## Work order
Once the pictures are set aside, repeat all of the data below exactly.

(Exercise data Opens)

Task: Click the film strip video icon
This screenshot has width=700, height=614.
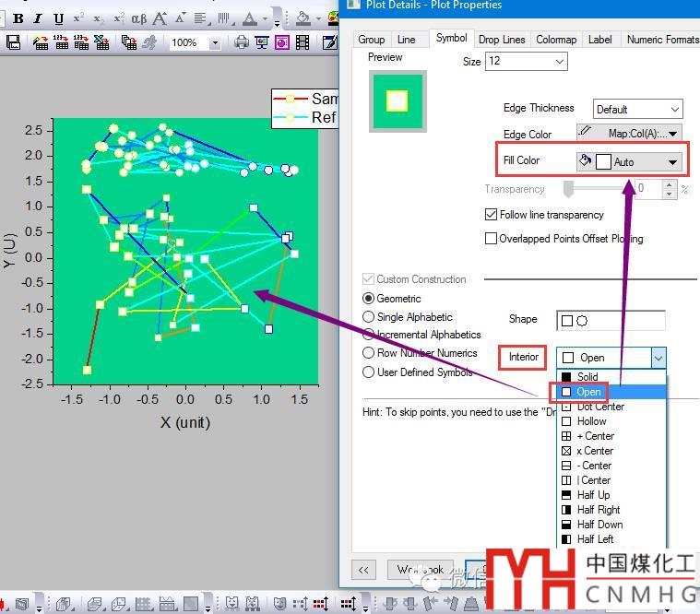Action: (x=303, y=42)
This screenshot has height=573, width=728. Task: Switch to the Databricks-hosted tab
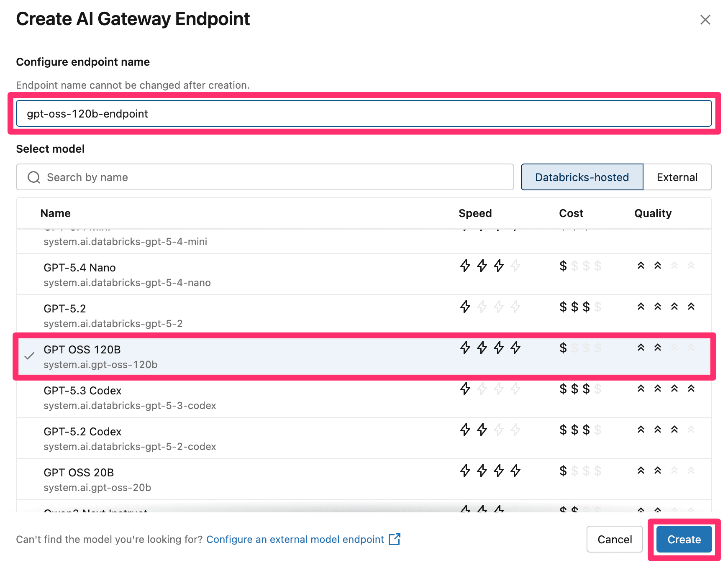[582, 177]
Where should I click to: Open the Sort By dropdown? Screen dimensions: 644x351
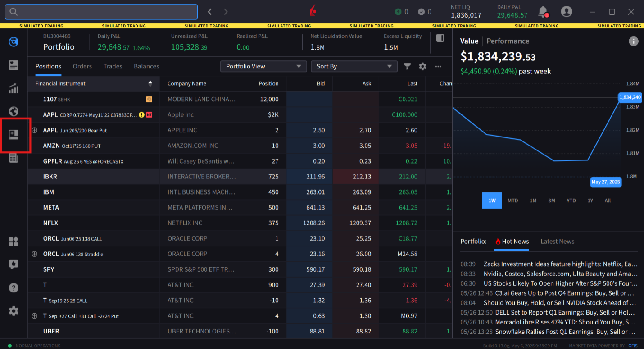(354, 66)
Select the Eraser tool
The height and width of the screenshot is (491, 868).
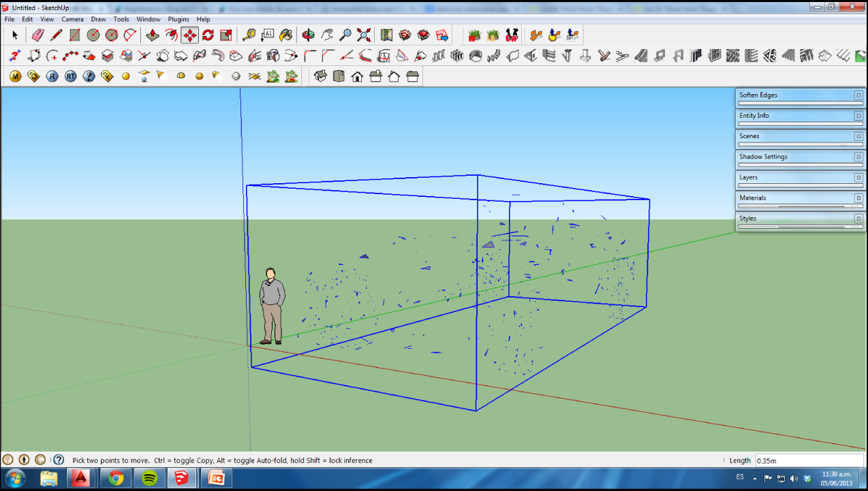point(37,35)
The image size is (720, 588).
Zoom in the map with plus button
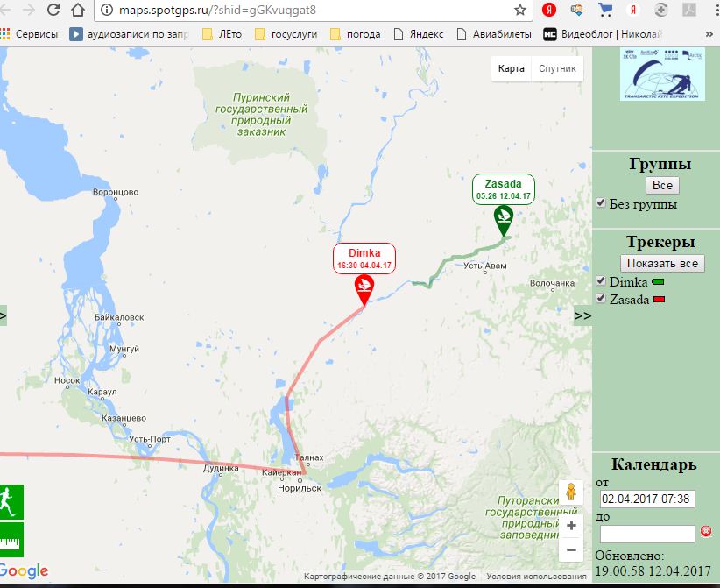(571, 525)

(Exercise data Closes)

## Written solution
Task: Click the film strip video icon
This screenshot has width=700, height=614.
Action: (x=303, y=42)
This screenshot has height=573, width=728. Task: Switch to the Databricks-hosted tab
[582, 177]
Where should I click to: Open the Sort By dropdown? Screen dimensions: 644x351
(354, 66)
Select the Eraser tool
The height and width of the screenshot is (491, 868).
point(37,35)
The image size is (720, 588).
Zoom in the map with plus button
(571, 525)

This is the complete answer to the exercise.